§ Activity
A set of records appears below. Print them all, word for word.

[Data supplied]

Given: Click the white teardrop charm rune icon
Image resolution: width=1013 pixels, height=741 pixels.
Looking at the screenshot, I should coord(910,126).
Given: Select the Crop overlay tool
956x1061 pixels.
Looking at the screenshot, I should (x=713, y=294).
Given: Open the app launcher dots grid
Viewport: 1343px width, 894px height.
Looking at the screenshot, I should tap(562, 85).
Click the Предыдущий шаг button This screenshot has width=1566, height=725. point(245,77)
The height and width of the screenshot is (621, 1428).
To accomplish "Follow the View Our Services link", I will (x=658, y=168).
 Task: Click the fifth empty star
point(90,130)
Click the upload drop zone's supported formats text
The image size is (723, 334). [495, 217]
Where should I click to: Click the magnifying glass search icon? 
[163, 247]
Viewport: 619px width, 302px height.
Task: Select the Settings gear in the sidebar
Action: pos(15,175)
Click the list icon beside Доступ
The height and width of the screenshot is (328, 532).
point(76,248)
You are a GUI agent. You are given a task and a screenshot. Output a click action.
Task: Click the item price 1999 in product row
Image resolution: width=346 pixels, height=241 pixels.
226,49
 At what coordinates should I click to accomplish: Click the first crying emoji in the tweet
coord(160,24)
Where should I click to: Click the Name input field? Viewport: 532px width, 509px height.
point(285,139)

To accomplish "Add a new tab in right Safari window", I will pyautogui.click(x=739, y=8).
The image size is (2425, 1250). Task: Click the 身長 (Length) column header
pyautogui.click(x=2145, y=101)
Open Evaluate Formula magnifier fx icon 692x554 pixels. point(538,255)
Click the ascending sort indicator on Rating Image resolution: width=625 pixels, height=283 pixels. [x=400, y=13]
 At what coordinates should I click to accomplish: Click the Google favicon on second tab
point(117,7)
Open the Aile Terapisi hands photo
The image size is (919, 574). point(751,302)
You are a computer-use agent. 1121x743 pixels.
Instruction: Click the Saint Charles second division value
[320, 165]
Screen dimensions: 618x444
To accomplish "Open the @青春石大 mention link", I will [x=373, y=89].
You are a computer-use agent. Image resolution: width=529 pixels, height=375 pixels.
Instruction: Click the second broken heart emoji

[/Data supplied]

§ Task answer
Given: Click the white teardrop charm rune icon
Image resolution: width=1013 pixels, height=741 pixels.
Looking at the screenshot, I should coord(910,126).
Given: Select the Crop overlay tool
956x1061 pixels.
Looking at the screenshot, I should (x=713, y=294).
Given: Open the app launcher dots grid
Viewport: 1343px width, 894px height.
Looking at the screenshot, I should tap(562, 85).
Click the Предыдущий шаг button This screenshot has width=1566, height=725. point(245,77)
The height and width of the screenshot is (621, 1428).
To accomplish "Follow the View Our Services link", I will (x=658, y=168).
 Task: Click the fifth empty star
point(90,130)
Click the upload drop zone's supported formats text
The image size is (723, 334). [495, 217]
Where should I click to: Click the magnifying glass search icon? 
[163, 247]
Viewport: 619px width, 302px height.
Task: Select the Settings gear in the sidebar
Action: pos(15,175)
Click the list icon beside Доступ
The height and width of the screenshot is (328, 532).
point(76,248)
You are a GUI agent. You are given a task and a screenshot. Output a click action.
Task: Click the item price 1999 in product row
Image resolution: width=346 pixels, height=241 pixels.
226,49
 At what coordinates should I click to accomplish: Click the first crying emoji in the tweet
coord(160,24)
Where should I click to: Click the Name input field? Viewport: 532px width, 509px height.
point(285,139)

To accomplish "Add a new tab in right Safari window", I will pyautogui.click(x=739, y=8).
The image size is (2425, 1250). Task: Click the 身長 (Length) column header
pyautogui.click(x=2145, y=101)
Open Evaluate Formula magnifier fx icon 692x554 pixels. point(538,255)
Click the ascending sort indicator on Rating Image resolution: width=625 pixels, height=283 pixels. [x=400, y=13]
 At what coordinates should I click to accomplish: Click the Google favicon on second tab
point(117,7)
Open the Aile Terapisi hands photo
The image size is (919, 574). point(751,302)
You are a computer-use agent. 1121x743 pixels.
Instruction: Click the Saint Charles second division value
[320, 165]
Screen dimensions: 618x444
To accomplish "Open the @青春石大 mention link", I will [x=373, y=89].
You are a computer-use agent. Image resolution: width=529 pixels, height=375 pixels.
Instruction: Click the second broken heart emoji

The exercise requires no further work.